Making Two-Digit Numbers

In this video, we’re going to learn
how to decompose or split up two-digit numbers. We’re going to split them up into
10s and ones in different ways. And we’re going to use patterns to
make sure we find all of the ways.

Let’s start with a two-digit
number. We’ll begin with the number 39. Now, how could we split up the
number 39 into 10s and ones? Our first idea is probably going to
be the most common way. We can make 39 using three 10s and
also nine ones. We know that three 10s are the same
as 30. And so we could say we’ve split 39
into 30 plus nine. We could use the word decompose
here. You know when leaves fall from the
trees? Eventually, over time, they break
up, won’t they, into smaller and smaller parts. We can say that they decompose. It’s a word that simply means break
up or split up. And that’s what we’ve done here to
our number 39. We’ve broken it up or decomposed it
into three 10s and nine ones.

But this video is about splitting
up numbers in different ways. How else could we show 39 in 10s
and ones? Well, there’s not a lot we can do
with our nine ones because they don’t make a full 10. Perhaps we can do something with
our 10s blocks though. We know that each of our 10s blocks
is equal to 10 ones. They’re worth the same. So why don’t we take one of our 10s
blocks and exchange it for 10 ones? There we go. Now, instead of three 10s, we only
have two 10s. But we have more ones, don’t
we? Instead of nine ones, we now have
another 10 ones. So we have 19 ones altogether. We know that two 10s are worth
20. And so we’ve decomposed or split up
the number 39 a different way. We’ve broken it up into 20 plus
19.

Shall we keep going? We’ve got more 10s that we could
break up. We could take another 10s block and
exchange it for 10 more ones. Instead of two 10s, we now only
have one 10. But we’ve now got 10 more ones,
haven’t we? So instead of 19 ones, we now have
29 ones. As we know, one 10 is worth 10. So we can say we’ve decomposed the
number 39 another way, 10 plus 29. Now, what’s going to happen if we
exchange our last 10 for 10 ones? If we do this, it’s going to be
interesting because we’ll have made the number 39 completely out of ones. We’ve broken up 39 into zero
10s. And instead of 29 ones, there are
now 39 ones. 39 is equal to zero plus 39.

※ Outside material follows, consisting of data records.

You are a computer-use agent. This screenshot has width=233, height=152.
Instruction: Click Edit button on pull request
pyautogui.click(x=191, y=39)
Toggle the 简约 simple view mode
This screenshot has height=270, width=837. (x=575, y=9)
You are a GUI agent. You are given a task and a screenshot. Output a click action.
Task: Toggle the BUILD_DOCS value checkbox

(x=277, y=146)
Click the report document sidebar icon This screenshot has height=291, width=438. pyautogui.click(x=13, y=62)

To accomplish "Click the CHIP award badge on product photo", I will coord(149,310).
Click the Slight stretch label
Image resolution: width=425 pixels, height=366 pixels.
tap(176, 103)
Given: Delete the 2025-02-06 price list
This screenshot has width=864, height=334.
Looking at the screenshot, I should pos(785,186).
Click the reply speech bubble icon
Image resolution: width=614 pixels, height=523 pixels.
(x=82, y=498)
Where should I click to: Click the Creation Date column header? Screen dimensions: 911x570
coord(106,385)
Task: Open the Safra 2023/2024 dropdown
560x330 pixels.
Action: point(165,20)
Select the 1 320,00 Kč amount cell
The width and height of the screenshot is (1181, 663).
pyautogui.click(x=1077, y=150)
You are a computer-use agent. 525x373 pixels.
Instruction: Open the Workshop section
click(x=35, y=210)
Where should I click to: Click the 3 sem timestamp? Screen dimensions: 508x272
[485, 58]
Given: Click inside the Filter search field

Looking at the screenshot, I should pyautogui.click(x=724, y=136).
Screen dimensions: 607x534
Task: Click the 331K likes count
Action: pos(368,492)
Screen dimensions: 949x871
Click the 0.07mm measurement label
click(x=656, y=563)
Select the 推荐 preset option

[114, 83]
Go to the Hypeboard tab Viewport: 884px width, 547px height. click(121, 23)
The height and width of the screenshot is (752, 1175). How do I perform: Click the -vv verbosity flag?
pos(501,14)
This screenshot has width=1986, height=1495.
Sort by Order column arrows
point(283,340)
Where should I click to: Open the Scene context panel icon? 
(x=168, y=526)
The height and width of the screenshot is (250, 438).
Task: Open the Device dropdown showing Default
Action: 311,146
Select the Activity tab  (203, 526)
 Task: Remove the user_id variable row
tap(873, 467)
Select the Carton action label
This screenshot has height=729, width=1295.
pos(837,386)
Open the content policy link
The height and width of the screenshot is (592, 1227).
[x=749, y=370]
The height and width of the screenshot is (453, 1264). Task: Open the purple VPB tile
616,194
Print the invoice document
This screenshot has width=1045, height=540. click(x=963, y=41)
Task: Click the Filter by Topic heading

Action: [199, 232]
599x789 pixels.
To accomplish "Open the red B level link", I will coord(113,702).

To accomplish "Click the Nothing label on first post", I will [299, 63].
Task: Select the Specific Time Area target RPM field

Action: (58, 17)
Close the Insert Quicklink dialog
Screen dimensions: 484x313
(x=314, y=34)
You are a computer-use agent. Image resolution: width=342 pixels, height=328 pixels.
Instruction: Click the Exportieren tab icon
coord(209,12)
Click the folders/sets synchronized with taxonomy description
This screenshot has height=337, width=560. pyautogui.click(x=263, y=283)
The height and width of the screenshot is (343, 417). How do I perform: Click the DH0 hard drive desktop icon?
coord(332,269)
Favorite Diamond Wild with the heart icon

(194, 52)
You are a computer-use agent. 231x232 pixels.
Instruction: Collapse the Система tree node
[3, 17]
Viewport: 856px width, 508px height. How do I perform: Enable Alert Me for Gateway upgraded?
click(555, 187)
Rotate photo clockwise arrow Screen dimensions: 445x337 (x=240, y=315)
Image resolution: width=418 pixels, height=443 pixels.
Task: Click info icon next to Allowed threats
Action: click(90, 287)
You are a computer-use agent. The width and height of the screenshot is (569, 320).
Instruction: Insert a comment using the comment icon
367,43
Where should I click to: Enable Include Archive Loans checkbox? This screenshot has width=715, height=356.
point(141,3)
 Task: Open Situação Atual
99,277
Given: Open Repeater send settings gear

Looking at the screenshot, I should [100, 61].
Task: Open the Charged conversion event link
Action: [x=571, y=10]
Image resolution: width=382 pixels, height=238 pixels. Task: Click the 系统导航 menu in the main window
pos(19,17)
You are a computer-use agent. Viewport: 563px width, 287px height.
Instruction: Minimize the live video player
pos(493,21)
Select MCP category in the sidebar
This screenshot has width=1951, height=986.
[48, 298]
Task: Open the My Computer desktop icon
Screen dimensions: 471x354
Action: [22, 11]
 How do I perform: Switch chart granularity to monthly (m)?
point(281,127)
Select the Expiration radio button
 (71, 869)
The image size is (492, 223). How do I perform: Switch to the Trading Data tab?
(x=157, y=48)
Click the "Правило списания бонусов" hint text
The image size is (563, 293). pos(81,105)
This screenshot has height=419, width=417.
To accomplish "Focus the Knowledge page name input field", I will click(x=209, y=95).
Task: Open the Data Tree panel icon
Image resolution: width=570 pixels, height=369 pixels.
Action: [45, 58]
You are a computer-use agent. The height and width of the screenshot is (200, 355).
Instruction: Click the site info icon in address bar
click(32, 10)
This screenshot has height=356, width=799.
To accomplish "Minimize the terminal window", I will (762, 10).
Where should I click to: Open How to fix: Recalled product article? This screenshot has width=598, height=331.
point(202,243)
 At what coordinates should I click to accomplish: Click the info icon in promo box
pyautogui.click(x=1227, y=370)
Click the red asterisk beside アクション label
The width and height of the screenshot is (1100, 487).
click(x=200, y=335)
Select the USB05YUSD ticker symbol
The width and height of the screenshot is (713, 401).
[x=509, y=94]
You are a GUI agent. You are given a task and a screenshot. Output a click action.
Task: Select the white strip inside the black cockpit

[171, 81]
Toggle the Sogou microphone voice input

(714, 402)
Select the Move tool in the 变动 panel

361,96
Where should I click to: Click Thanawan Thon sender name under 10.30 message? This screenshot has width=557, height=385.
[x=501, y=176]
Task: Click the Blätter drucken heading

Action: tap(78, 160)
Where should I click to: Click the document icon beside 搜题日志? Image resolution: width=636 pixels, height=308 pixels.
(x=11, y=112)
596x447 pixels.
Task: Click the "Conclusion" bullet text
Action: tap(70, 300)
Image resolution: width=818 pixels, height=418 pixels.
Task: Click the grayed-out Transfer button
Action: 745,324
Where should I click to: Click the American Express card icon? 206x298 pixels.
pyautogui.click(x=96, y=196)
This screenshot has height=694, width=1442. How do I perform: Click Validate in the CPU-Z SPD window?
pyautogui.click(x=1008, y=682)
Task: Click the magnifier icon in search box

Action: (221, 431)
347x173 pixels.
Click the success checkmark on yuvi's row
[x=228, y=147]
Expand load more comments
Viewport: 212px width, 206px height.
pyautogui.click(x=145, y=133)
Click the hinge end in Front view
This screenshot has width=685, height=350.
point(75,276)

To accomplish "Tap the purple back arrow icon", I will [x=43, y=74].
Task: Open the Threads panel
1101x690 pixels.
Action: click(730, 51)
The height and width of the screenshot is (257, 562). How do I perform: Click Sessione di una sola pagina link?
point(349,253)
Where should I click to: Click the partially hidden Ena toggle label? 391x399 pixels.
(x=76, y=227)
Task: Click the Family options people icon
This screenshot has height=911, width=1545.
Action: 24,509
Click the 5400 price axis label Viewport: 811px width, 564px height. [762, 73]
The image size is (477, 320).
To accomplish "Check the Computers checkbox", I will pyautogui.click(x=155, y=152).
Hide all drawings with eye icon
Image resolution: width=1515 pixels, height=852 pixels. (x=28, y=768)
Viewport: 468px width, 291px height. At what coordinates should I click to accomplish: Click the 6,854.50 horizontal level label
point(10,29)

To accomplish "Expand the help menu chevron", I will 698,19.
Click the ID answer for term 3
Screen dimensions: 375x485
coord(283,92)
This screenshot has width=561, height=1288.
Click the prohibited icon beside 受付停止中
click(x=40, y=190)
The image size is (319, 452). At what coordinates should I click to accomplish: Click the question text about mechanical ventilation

Did you know we’ve found all the
possible ways to make 39 using 10s and ones? How do we know that we found all of
them? If we look at the ways that we’ve
split up 39, we can see some patterns. To begin with, we made 39 using the
most number of 10s that we could, which was three 10s or 30. All we needed then was another nine
ones. From then on, we took one 10 each
time and exchanged it for 10 ones. That’s why our pattern goes from 30
to 20 to 10 and then zero where we have no more 10s that we can exchange.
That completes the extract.